§ **MATERIAL SHOWN**
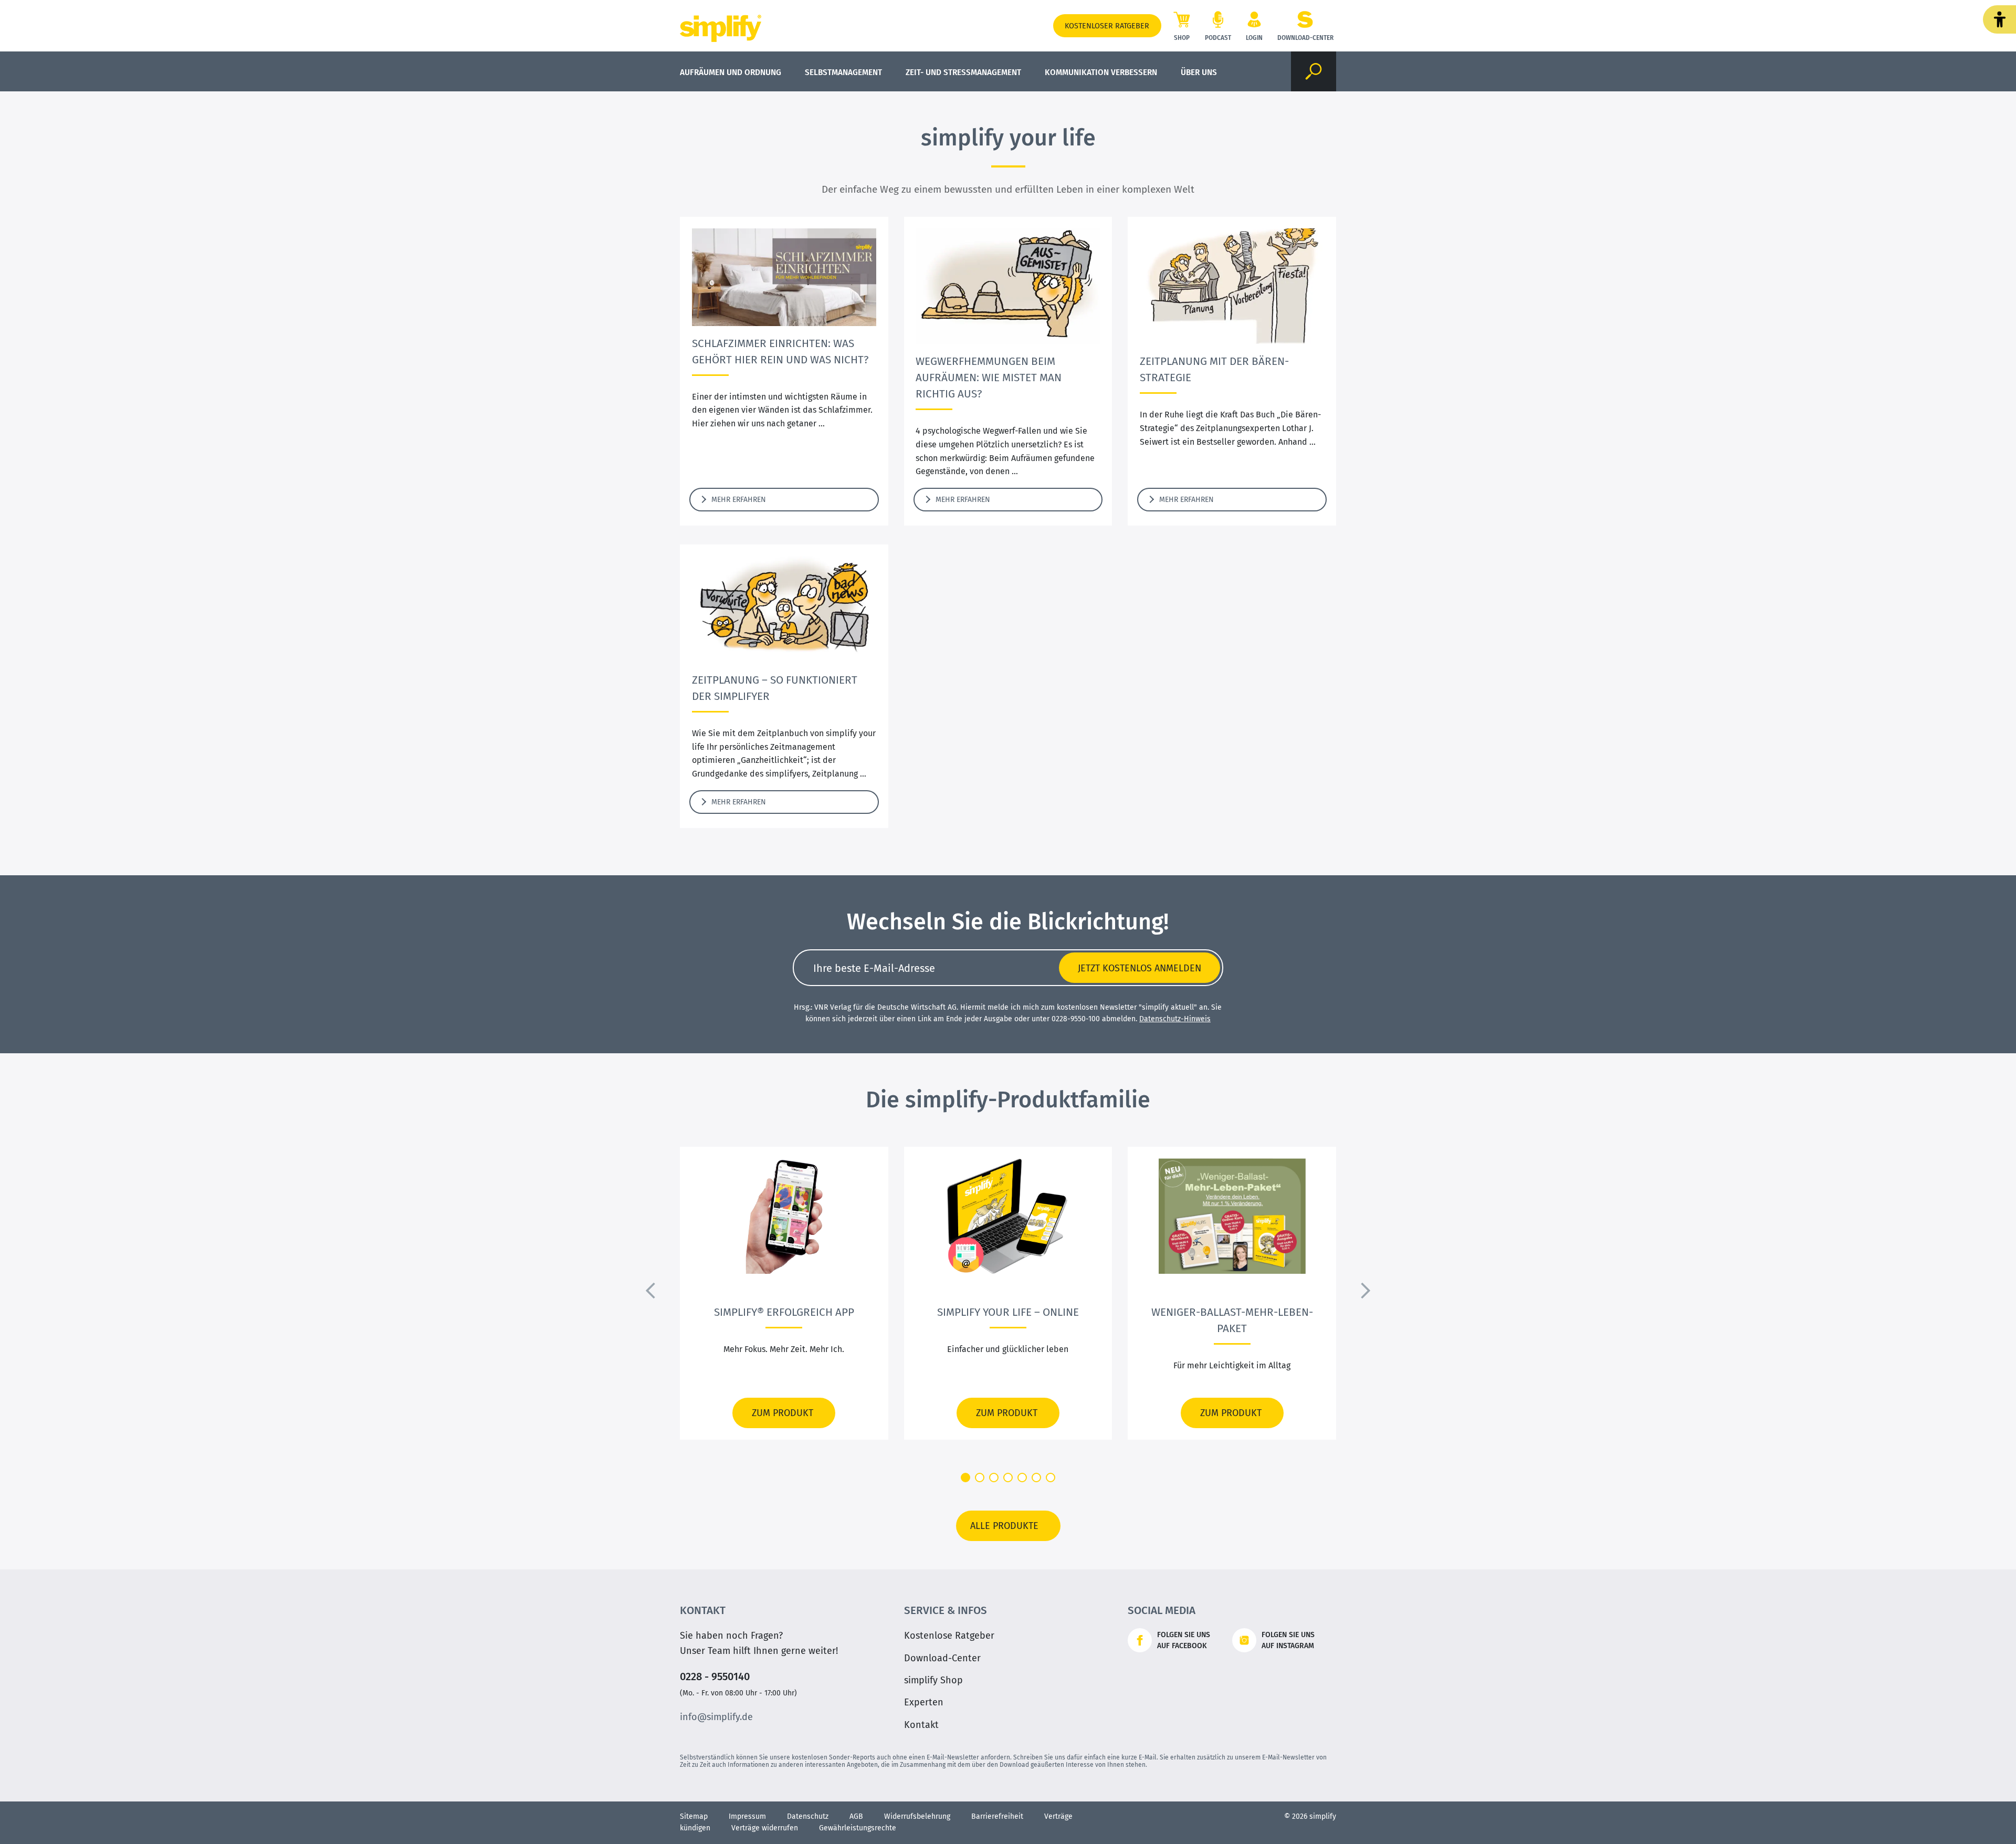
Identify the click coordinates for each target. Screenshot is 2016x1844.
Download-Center (1305, 37)
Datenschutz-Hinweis (1175, 1018)
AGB (856, 1816)
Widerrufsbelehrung (917, 1816)
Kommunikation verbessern (1101, 72)
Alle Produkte (1004, 1526)
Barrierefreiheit (997, 1816)
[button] (1999, 19)
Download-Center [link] (942, 1658)
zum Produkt (780, 1413)
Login (1254, 37)
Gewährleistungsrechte (857, 1828)
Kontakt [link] (921, 1725)
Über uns (1199, 72)
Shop (1182, 37)
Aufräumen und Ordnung (730, 72)
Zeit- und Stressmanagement (963, 72)
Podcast (1218, 37)
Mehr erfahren (735, 499)
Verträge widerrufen (764, 1828)
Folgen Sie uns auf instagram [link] (1288, 1640)
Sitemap (694, 1816)
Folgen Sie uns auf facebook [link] (1183, 1640)
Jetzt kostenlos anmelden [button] (1139, 968)
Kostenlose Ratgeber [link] (949, 1635)
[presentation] (651, 1290)
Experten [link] (923, 1702)
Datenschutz (807, 1816)
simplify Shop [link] (933, 1680)
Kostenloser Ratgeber (1107, 26)
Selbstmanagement (843, 72)
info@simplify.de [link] (716, 1717)
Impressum (747, 1816)
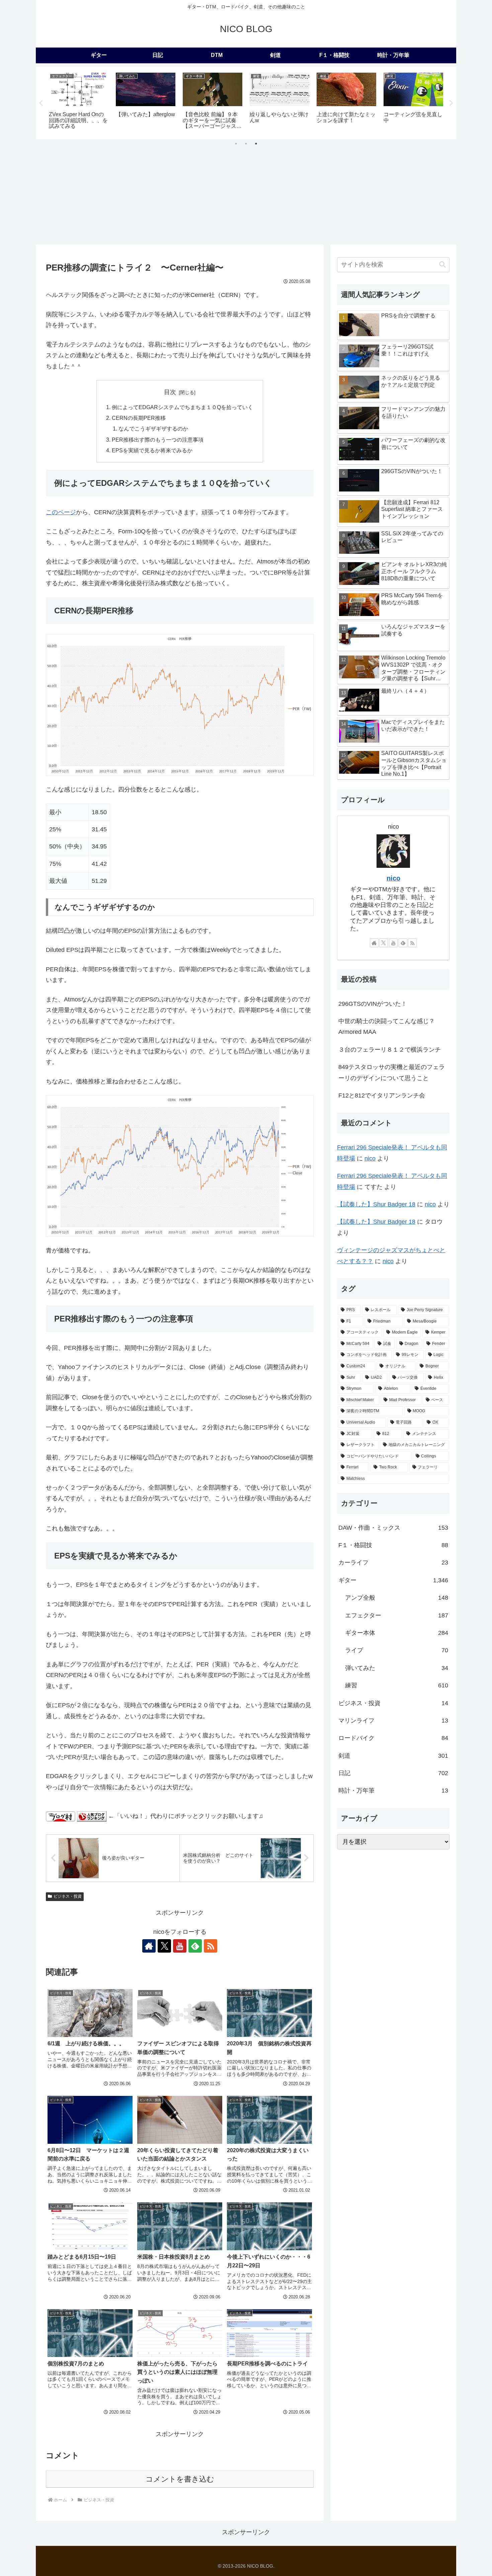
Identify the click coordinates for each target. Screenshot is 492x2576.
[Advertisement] (246, 194)
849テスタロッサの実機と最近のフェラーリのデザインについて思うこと (391, 1072)
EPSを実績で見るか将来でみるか (152, 450)
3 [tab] (256, 143)
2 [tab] (246, 143)
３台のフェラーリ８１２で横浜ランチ (389, 1049)
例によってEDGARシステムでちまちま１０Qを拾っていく (182, 407)
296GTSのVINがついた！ (372, 1003)
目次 (170, 392)
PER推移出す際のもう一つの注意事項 (157, 440)
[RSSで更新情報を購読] (210, 1946)
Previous (40, 103)
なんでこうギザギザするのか (153, 429)
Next (451, 103)
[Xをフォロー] (164, 1946)
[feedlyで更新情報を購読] (195, 1946)
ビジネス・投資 (68, 1896)
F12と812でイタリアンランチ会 (381, 1095)
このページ (61, 512)
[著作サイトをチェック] (149, 1946)
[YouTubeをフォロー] (179, 1946)
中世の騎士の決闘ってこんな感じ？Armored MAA (386, 1026)
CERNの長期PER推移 (139, 418)
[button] (442, 265)
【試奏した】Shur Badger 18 (376, 1204)
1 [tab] (236, 143)
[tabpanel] (78, 102)
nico (393, 878)
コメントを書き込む (180, 2479)
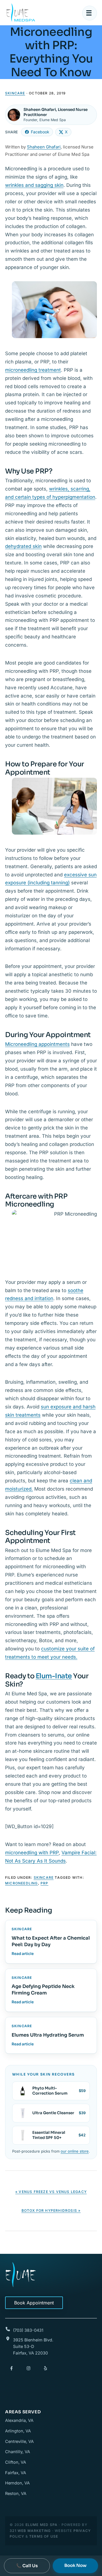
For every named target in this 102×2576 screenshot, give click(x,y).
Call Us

§ **WHAT THE TASK ASKS**
In the reply, give again exactly the lines from the beginning of the entries above through the line with "Download-Center [link] (942, 1658)"; pictures stay out.

§ **RESPONSE AREA**
Identify the click coordinates for each target. Screenshot is 2016x1844.
Download-Center (1305, 37)
Datenschutz-Hinweis (1175, 1018)
AGB (856, 1816)
Widerrufsbelehrung (917, 1816)
Kommunikation verbessern (1101, 72)
Alle Produkte (1004, 1526)
Barrierefreiheit (997, 1816)
[button] (1999, 19)
Download-Center [link] (942, 1658)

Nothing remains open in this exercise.